A contratação de novos colaboradores consiste, certamente, num passo estratégico para o crescimento de qualquer empresa. Todavia, além do salário acordado, há um conjunto de outros encargos que aumentam o custo de um trabalhador, em Portugal.
Na verdade, as entidades patronais — sobretudo pequenas e médias empresas (PME) — tendem mesmo a subestimar esses custos, sendo surpreendidas com gastos inesperados aquando da contratação.
Saber, com rigor, qual é o custo de um trabalhador para a empresa não se resume a multiplicar o salário por 12 (ou 14) meses. Importa ter em conta não só encargos obrigatórios (como o seguro de acidentes de trabalho), mas também despesas opcionais (como benefícios complementares), que influenciam diretamente o orçamento das organizações.

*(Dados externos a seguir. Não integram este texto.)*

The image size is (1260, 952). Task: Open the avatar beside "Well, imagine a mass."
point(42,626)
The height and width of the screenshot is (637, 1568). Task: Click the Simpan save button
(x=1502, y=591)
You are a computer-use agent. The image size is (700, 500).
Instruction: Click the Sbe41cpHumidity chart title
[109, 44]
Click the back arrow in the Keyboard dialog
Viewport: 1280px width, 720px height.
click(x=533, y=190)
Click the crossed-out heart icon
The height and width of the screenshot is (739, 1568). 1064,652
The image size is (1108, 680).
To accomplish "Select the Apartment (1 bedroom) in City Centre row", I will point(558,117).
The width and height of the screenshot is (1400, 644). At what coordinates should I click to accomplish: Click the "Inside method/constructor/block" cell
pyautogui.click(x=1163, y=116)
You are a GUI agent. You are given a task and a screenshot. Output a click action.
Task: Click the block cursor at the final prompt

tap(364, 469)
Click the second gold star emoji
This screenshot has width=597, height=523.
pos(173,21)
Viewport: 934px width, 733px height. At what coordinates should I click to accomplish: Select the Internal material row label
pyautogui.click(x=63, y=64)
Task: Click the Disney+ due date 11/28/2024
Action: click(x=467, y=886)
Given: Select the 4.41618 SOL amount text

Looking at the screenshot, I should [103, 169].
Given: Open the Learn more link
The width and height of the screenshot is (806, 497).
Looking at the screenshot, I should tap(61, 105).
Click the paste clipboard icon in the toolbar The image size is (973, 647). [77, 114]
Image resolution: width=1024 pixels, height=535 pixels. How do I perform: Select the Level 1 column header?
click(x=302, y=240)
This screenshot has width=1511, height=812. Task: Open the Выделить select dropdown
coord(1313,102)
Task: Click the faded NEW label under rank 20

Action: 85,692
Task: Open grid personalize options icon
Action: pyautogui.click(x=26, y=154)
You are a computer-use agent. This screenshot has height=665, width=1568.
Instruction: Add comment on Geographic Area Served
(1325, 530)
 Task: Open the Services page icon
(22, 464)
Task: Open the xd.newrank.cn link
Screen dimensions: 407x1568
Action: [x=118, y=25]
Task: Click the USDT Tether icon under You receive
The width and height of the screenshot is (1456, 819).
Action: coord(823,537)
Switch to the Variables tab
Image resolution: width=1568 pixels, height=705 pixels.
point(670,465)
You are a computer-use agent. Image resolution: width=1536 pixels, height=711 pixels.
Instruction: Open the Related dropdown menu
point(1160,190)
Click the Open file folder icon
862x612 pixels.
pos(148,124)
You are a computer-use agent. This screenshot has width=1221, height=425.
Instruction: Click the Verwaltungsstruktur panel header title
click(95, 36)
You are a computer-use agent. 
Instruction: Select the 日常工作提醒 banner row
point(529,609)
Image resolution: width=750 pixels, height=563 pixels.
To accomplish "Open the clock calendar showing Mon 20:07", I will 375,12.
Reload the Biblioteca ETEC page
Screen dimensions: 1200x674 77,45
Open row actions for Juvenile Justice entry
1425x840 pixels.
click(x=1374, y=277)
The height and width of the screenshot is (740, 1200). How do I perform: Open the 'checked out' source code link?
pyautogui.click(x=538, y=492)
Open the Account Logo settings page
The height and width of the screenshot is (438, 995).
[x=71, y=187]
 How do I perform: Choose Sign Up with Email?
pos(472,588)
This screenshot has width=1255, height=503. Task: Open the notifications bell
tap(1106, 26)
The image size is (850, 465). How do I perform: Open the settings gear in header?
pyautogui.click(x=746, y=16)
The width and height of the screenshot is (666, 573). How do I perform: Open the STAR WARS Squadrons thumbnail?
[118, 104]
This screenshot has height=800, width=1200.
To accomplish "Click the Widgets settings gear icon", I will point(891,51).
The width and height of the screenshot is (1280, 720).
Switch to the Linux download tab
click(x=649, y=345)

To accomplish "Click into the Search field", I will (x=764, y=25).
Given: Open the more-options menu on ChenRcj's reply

Portanto, compreender todos os elementos do real custo de um trabalhador torna-se essencial para planear a tesouraria adequadamente e garantir a sustentabilidade do negócio.
Que elementos integram o cálculo do custo de um trabalhador para a empresa?
O custo total de um trabalhador resulta, então, da soma de vários componentes distintos, a considerar cuidadosamente ao contratar ou rever o quadro de pessoal.
Alguns gastos são obrigatórios, estando contemplados na lei, outros são opcionais, contribuindo, por exemplo, para a atração e retenção de talento.
Independentemente da obrigatoriedade, todas estas despesas envolvidas no custo de um trabalhador têm um forte impacto nas contas da empresa, portanto, deverá ponderá-las com cautela.
Salário bruto vs. Salário líquido
O salário bruto consiste no valor total acordado entre a empresa e o trabalhador, antes da aplicação dos descontos.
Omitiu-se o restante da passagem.